Pancetta, pea and broad bean risotto
Risotto can be tricky. What perhaps makes it tricky is the fact that you pretty much have to stand over the stove from start to finish, which might sound tedious but in fact can be soothing and ultimately all encompassingly delicious. In truth, it's a balancing act. You don't want to overcook the rice but at the same time undercooked rice is pretty vile. Al dente might be one of the most overused phrases in cooking at present but unfortunately I have no description at my disposal that can better explain the desired texture. It'll probably be trial and error the first few times you cook it and your own personal taste also comes into it. I also hate any risotto that resembles or tastes like rice pudding - bleugh! My preference is not to use cream and instead get that velvety loveliness often associated with a good risotto through a different measure, namely: air!
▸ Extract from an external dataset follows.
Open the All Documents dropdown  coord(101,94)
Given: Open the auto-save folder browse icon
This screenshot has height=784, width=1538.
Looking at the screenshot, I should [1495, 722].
I love Anthony Bourdain's programme No Reservations:http://www.travelchannel.com/TV_Shows/Anthony_Bourdain?fbid=uew4kIkZ3BL . He, of course, is the main attraction but the food and countries featured never fail to expand my cooking horizons. It was whilst watching the Venice edition of No Reservations, which focused on a restaurant that apparently makes thee best risotto in the world, that I discovered a fantastic risotto tip! Now, I can't confirm the 'best risotto in the world' claim having not actually eaten at this establishment myself, however, it certainly looked impressive from where I was sitting. No Reservations isn't exactly a cookery programme although if you pay enough attention there are some amazing tips, techniques and insights to be had. So, when I witnessed that Venetian chef flipping the risotto in the air a lightbulb went off in my head and ever since my risottos have been creamier than ever without having to compromise my waistline;)
I'm not brave enough and my wrist action isn't adept enough to truly flip that risotto, so I have to rely on my wooden spoon. It's almost a folding action I have adopted but the main objective is to keep it moving. Try not to leave it unattended for too long. Of course, the parmesan is essential but in my opinion butter is entirely optional. I think it's important not to compromise taste at the expense of calories and I'm totally against substitutes - let it be known that 'low fat' is nonsense - yet if you want to enjoy good food every day of the week it's not a great idea if it's laden with fat. Again, it's a balancing act, and so we finish where we began.
1 cup frozen peas
1 cup frozen broad beans
1 cup arborio rice
2/3 large cloves garlic
chicken/vegetable stock cube
large handful grated parmesan
salt and pepper
Bring a large pan of water to the boil and add the stock cube. Once it boils bring the temperature back down to barely a simmer.
Heat a tablespoon of oil and a knob of butter in a frying pan/skillet. Finely dice the onion and add to the pan. Season and allow to sweat for several minutes. Add garlic and cook very gently for another few minutes. Add pancetta and fry until throughly cooked before adding courgette.
Whilst the ingredients are cooking in the pan boil a kettle. In two separate bowls add the peas and broad beans. Pour boiling water over the veg until it is no longer frozen. Drain the broad beans and take the skins off each one - a little time consuming but believe me it'll be worth it!
Add rice to pan and allow to cook in the oil and juices, ensuring every grain is coated. After a few minutes ladel on some stock. The stock should just cover the ingredients. Remember to get as much air in as you can through continuous stirring/flipping (however brave you are!). You could lightly lift it as you stir to achieve this effect. When the liquid has been soaked ladel on some more and repeat until the rice is almost cooked.
At this stage add the peas and broad beans - these just need warmed through. One more ladel of stock should do it but you will be the best judge of this. Taste and season throughout.
At the very end toss in the parmesan and stir through. Leave a little aside for sprinkling on top.